You have the following rights in relation to your personal information:

Access

You may request confirmation of whether we hold data about you and obtain a copy of that data.

Correction

Most personal information can be updated directly within the app. Contact us for information you cannot amend yourself.

Deletion

You may request deletion of your account and associated personal data. We will anonymise your information immediately and delete it permanently within 30 days.

Portability

You may request a copy of your data in a structured, commonly used format. Use the "Download Your Data" feature in the app, or email legal@usepaylo.com.

Withdrawal of consent

Where processing is based on your consent, you may withdraw that consent at any time without affecting processing carried out before withdrawal.

We will respond to all rights requests within 30 days. Contact us at legal@usepaylo.com or write to Greyline Innovations Limited, Abuja, Nigeria.

• Encryption in transit — all data transmitted between your device and our servers is protected using TLS/SSL
• Encryption at rest — data stored within Supabase (AWS) is encrypted using AES-256
• Password hashing — passwords are hashed using bcrypt and are never stored in plain text
• Access controls — internal access to personal data is restricted to team members who require it
• Payment security — all card data is handled exclusively by Paystack. We do not receive or store raw card numbers or CVV codes.

Paylo is intended for users aged 18 and over.
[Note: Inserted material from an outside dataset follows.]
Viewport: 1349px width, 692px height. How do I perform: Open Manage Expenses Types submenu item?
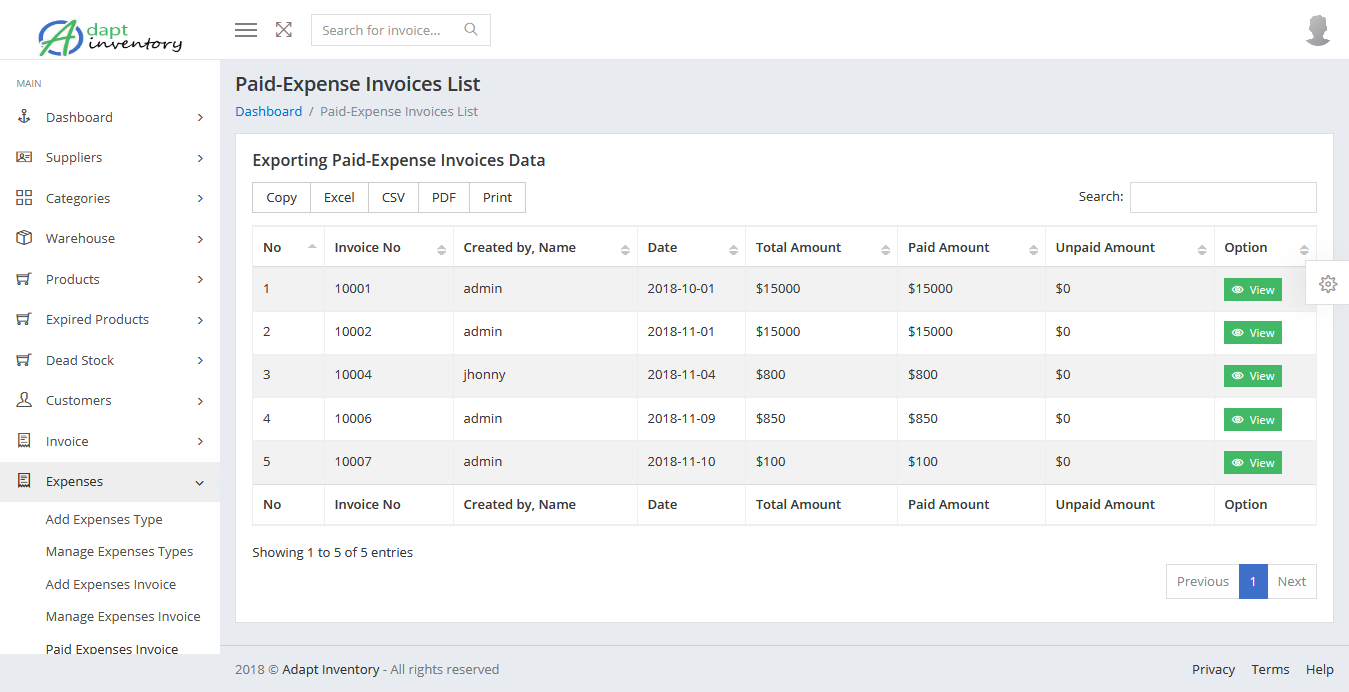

We do not knowingly collect personal data from anyone under 18. If we become aware that we hold data belonging to a minor, we will delete it promptly. Contact us at legal@usepaylo.com if you believe we have inadvertently collected data from someone under 18.

Your data is stored on servers located in London, United Kingdom and West Europe (AWS infrastructure, provisioned via Supabase). Users in Nigeria should be aware that their data is transferred to and processed in these regions when they use the Platform.

By using Paylo, you consent to this transfer. We take steps to ensure that such transfers are carried out in accordance with applicable data protection standards.

Paylo is fully committed to compliance with the Nigeria Data Protection Regulation (NDPR) 2019 and the Nigeria Data Protection Act (NDPA) 2023.

You have the right to lodge a complaint with the Nigeria Data Protection Commission (NDPC) if you believe your data has been handled unlawfully. More information: ndpc.gov.ng

Our Data Protection Officer is reachable at legal@usepaylo.com.

We may update this policy periodically to reflect changes to our practices, technology, or legal obligations. Where changes are material, we will notify you by email, in-app notification, or a prominent notice on the Platform prior to the changes taking effect.

Your continued use of Paylo following notification of changes constitutes acceptance of the updated policy.

Greyline Innovations Limited

RC No. 9126295, Abuja, Nigeria

We aim to respond to all privacy-related enquiries within 30 days.